Code Analysis (7 types)

Type Parser Description
file_metadata tree_sitter Path, language, LOC, package info
imports tree_sitter External and internal module dependencies
exports tree_sitter Functions, classes, constants, types
functions tree_sitter Names, signatures, async status, decorators
functions_core tree_sitter Full function bodies, docstrings, return types, parameters
classes tree_sitter Names, inheritance, methods, properties
connections tree_sitter Dependencies, function calls, instantiations

Security & Quality (2 types)

Type Parser Description
security semgrep Vulnerabilities, secrets, SQL injection, XSS
quality semgrep Antipatterns, code smells, TODOs, deprecated usage

Documents (3 types)

Type Parser Description
doc_metadata nim_parser Title, author, date, version, language
doc_content nim_parser Sections, URLs, code snippets
doc_analysis nim_parser Requirements, entities, references, related files

Supported: .md, .html, .docx, .pdf, .txt, .rtf — and .xml when classified as a document.

CSV / Data (2 types)

Type Parser Description
csv_schema nim_parser Column names, inferred types, column count
csv_data nim_parser Row count, null counts, unique counts, first 5 rows

Supported: .csv, .tsv, .xml (when classified as row data).

Config (1 type)

Type Parser Description
config_metadata nim_parser Top-level keys, nested paths, env vars, DB strings, API endpoints/hosts

Supported: .json, .jsonl, .yaml, .yml, .toml, .xml (when classified as config).


Storage Architecture

SNAP uses a hybrid storage model with binary snapshot format for efficient Nim integration.

Database Modes

Mode Storage Use Case
sqlite SQLite (default) Single-user, embedded, zero-config
postgres PostgreSQL Multi-user, networked, production
dual Both Development, migration, redundancy

Set via .env:

SNAP_DB_MODE=sqlite        # Default
SNAP_DB_MODE=postgres      # Requires SNAP_POSTGRES_DSN
SNAP_DB_MODE=dual          # Both databases

Binary Snapshot Format

Snapshots are stored as binary-packed data for performance and Nim compatibility.

Snapshot Structure:

SnapshotHeader (561 bytes):
  magic:         "SNAP" (4 bytes)
  version:       uint16 (2 bytes)
  snapshot_type: uint8 (1 byte)
  field_count:   uint16 (2 bytes)
  content_hash:  SHA-256 (32 bytes)
  simhash:       uint64 (8 bytes)
  minhash:       128 × uint32 (512 bytes)

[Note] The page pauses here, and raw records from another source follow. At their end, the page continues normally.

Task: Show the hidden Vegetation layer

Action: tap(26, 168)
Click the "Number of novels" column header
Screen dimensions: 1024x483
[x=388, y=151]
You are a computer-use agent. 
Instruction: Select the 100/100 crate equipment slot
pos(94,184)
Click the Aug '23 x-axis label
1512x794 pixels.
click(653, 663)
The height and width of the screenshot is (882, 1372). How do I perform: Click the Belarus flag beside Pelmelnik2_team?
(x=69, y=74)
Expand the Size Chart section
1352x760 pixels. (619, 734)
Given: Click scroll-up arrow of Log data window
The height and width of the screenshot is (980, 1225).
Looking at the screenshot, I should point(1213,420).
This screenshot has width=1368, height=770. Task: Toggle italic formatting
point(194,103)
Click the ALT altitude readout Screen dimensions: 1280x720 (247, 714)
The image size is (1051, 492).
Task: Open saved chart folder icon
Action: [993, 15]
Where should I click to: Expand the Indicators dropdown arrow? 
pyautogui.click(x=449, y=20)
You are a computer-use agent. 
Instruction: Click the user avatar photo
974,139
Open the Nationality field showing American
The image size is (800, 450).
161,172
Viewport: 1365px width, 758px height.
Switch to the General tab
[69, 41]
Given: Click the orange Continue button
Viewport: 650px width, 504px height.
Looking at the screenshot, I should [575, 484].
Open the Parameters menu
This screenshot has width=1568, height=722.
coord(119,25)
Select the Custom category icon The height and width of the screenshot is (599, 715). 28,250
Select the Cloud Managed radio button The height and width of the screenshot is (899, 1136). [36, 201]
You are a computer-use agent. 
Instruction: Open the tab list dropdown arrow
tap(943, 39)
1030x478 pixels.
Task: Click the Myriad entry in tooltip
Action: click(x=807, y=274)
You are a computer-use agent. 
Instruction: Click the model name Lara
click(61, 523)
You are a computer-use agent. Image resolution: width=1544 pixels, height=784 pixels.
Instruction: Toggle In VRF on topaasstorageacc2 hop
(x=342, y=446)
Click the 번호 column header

FieldDescriptor (11 bytes each):
  field_id:      uint16 (2 bytes)
  data_type:     uint8 (1 byte)  # 0=string, 1=int, 2=binary, 3=array
  offset:        uint32 (4 bytes)
  length:        uint32 (4 bytes)

Data Block (variable):
  Packed field data referenced by descriptors

Storage:

CREATE TABLE snapshot_notebooks (
    snapshot_id   TEXT PRIMARY KEY,
    run_id        TEXT NOT NULL,
    project_id    TEXT NOT NULL,
    snapshot_type TEXT NOT NULL,
    source_file   TEXT NOT NULL,
    binary_data   BYTEA NOT NULL,           -- Binary-packed snapshot
    source_hash   TEXT,
    content_hash  TEXT,                      -- SHA-256 hex
    simhash       BIGINT,                    -- 64-bit similarity hash
    minhash       TEXT,                      -- 128 × 32-bit MinHash (CSV)
    created_at    TIMESTAMPTZ NOT NULL DEFAULT NOW()
);

Hash-Based Versioning

Hash Type Size Purpose
source_hash SHA-256 File content hash (deduplication)
content_hash SHA-256 Extracted content hash (change detection)
simhash 64-bit Similarity fingerprint (near-duplicate detection)
minhash 128 × 32-bit Set similarity (document comparison)

Versioning Logic:

New file ingested:
  1. Calculate source_hash
  2. Query DB for existing snapshot with same source_file + source_hash
  3. If exists → skip (deduplication)
  4. If not exists → create new snapshot (versioning)
  5. Multiple versions coexist in DB (query by run_id or latest)

Configuration

Environment variables use the SNAP_ prefix.

Database

Variable Default Description
SNAP_DB_MODE sqlite Database mode: sqlite, postgres, or dual
SNAP_POSTGRES_DSN (required for postgres/dual) PostgreSQL connection string
SNAP_SQLITE_PATH data/snap.db SQLite database path

Directories

Variable Default Description
SNAP_DATA_DIR data/ Base data directory
SNAP_STAGING_DIR data/staging/ File staging (auto-ingest)
SNAP_REPOS_DIR data/repos/ GitHub clones (cleared after ingest)

System

Variable Default Description
SNAP_LOG_LEVEL INFO Logging level
SNAP_LOG_JSON true JSON-formatted logs
SNAP_GIT_CLONE_DEPTH 1 Shallow clone depth
SNAP_GIT_CLONE_TIMEOUT_SECONDS 600 Git clone timeout (seconds)

Parser Limits

Variable Default Description
SNAP_PARSER_LIMITS_SOFT_CAP_LOC 1,500 Code warning threshold (LOC)
SNAP_PARSER_LIMITS_HARD_CAP_LOC 5,000 Code reject threshold (LOC)
SNAP_PARSER_LIMITS_SOFT_CAP_BYTES 500,000 Text warning threshold (bytes)
SNAP_PARSER_LIMITS_HARD_CAP_BYTES 10,000,000 Text reject threshold (bytes)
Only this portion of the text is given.